Report 'Globalisation, a threat for the UK's knowledge jobs' focuses attention on UK skills gaps and shortages.

By Miya Knights, 10 Jul 2007 at 16:53

The fear of large numbers of good quality British jobs being outsourced to rapidly developing countries such as India may be overstated, says a new report published by The Work Foundation.

Despite the rhetoric of an abundance of Indian knowledge workers hungry for British jobs, research published this week by the skills think tank says there is little direct evidence so far of significant job migration, while trade in information and communications services with developed countries such as Germany dwarfs that with India.

The report, 'Offshoring, a threat for the UK's knowledge jobs,' said the UK imports almost four times more computer and information services and over sixteen times more business services from Germany than from India. And India ranks fifteenth on the list of countries from which the UK imports services.

The research cites data compiled during the first quarter in 2007 from a service set up by the European Foundation For The Improvement of Living and Working Conditions, the European Restructuring Monitor recorded 420 business restructuring cases in Europe. These cases announced 132,762 job losses and 184,511 job gains.

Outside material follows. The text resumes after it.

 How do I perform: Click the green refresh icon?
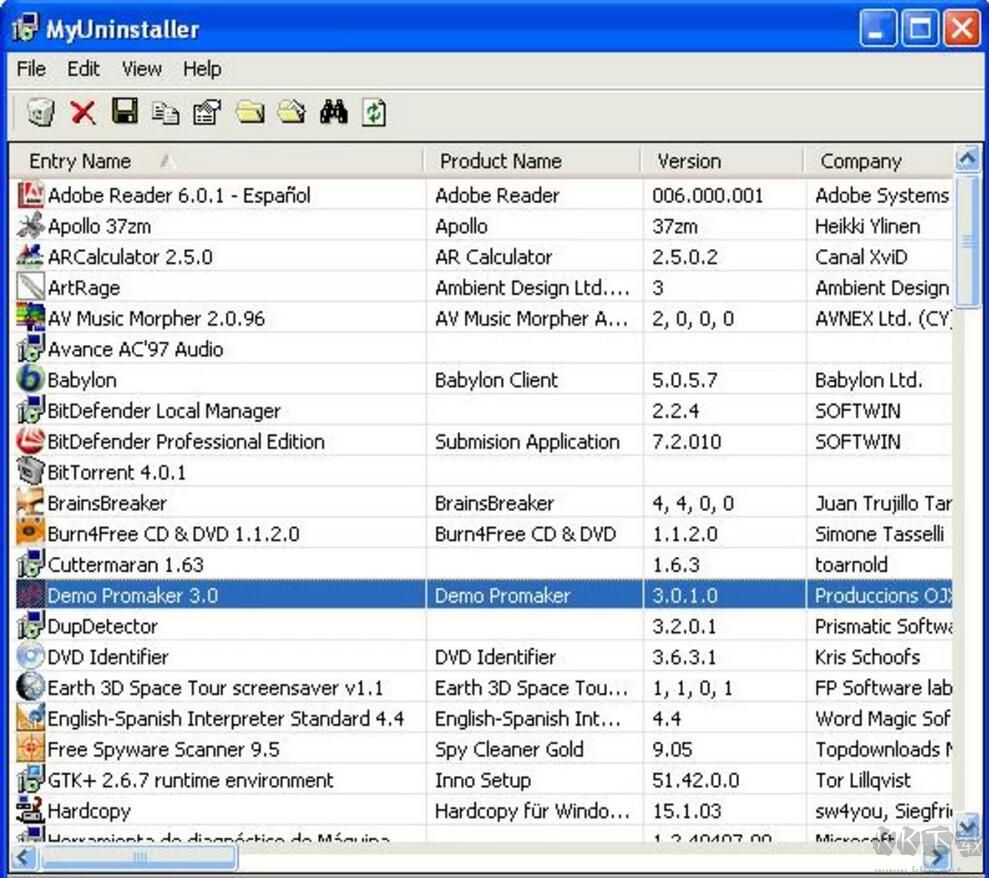coord(374,112)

As a result, it says only 5.5 per cent of all jobs lost were lost due to offshoring. For the year 2005, the percentage of jobs lost due to offshoring was even less; just 3.4 percent of the total jobs lost.

Katerina Rüdiger, author of the paper said: "The evidence suggests that, while trade in services between the UK and India is certainly rising, it is not happening nearly as fast as is sometimes imagined - an increase from 0.4 per cent to 1.2 per cent between 1995 and 2004 - less of an explosion more of a slow evolution."

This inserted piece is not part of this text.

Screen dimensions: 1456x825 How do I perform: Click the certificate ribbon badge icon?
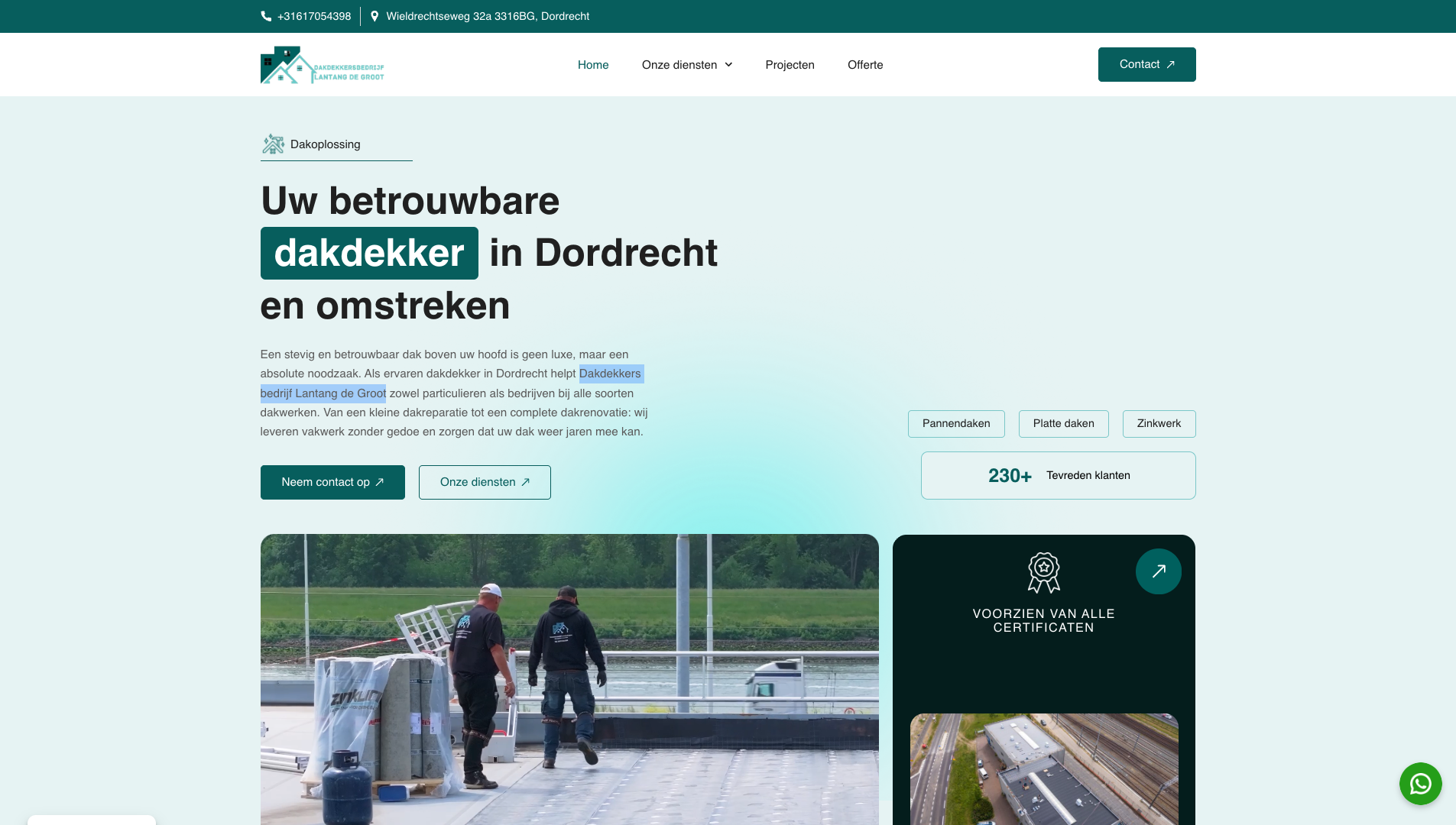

But Ovum analyst for the IT services practice, Phil Codling was scathing of the report's research methods. "The report is right in emphasising we need a more balanced view of the migration of work offshore, however the numbers it is based are clearly wrong."

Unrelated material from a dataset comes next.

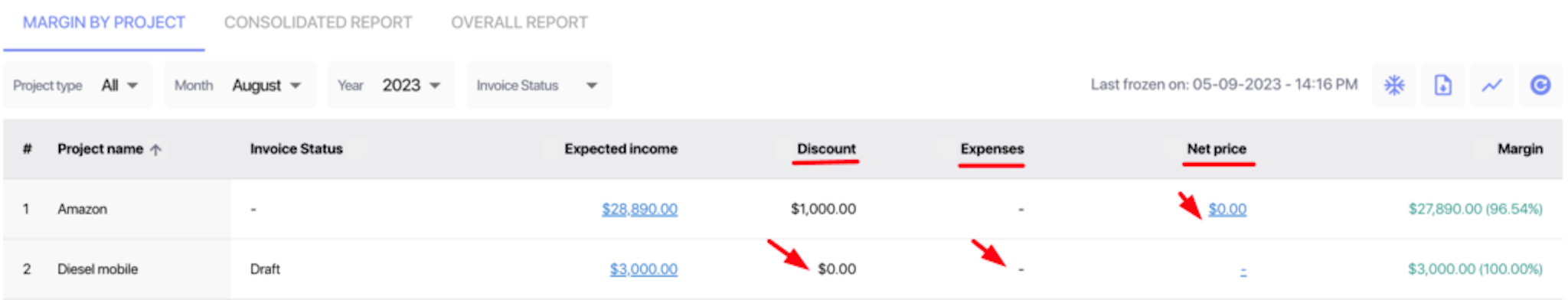This screenshot has width=1568, height=300.
Task: Open the Project type dropdown
Action: coord(77,85)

By contrast to the Work Foundation study, Ovum's IT services practice found that over 20 per cent of the work carried out in the UK IT services industry is carried out offshore and that percentage is still growing. "Anyone knows the numbers of jobs offshored are in orders of magnitude much greater that the Work Foundation is claiming, which undermines the research.

"Even IT services companies are saying they have reduced headcount in the UK in favour of offshore locations and that they won't grow them again. But that's the same in more expensive locations [in terms of cost of labour] around the world."

The criticism certainly throws the report's conclusions into doubt when it argues that "self serving claims from consultancies and aggressive PR from outsourcing companies themselves has tended to drown out the careful analysis of data regarding offshoring".

But Stephen Overell, researcher for the Work Foundation, told IT PRO: "We will admit there is a need for direct data on this are, but the truth is, it's simply not there." He said the data should not distract from the fact that the report highlights cultural differences and local skills as still critical components of business models.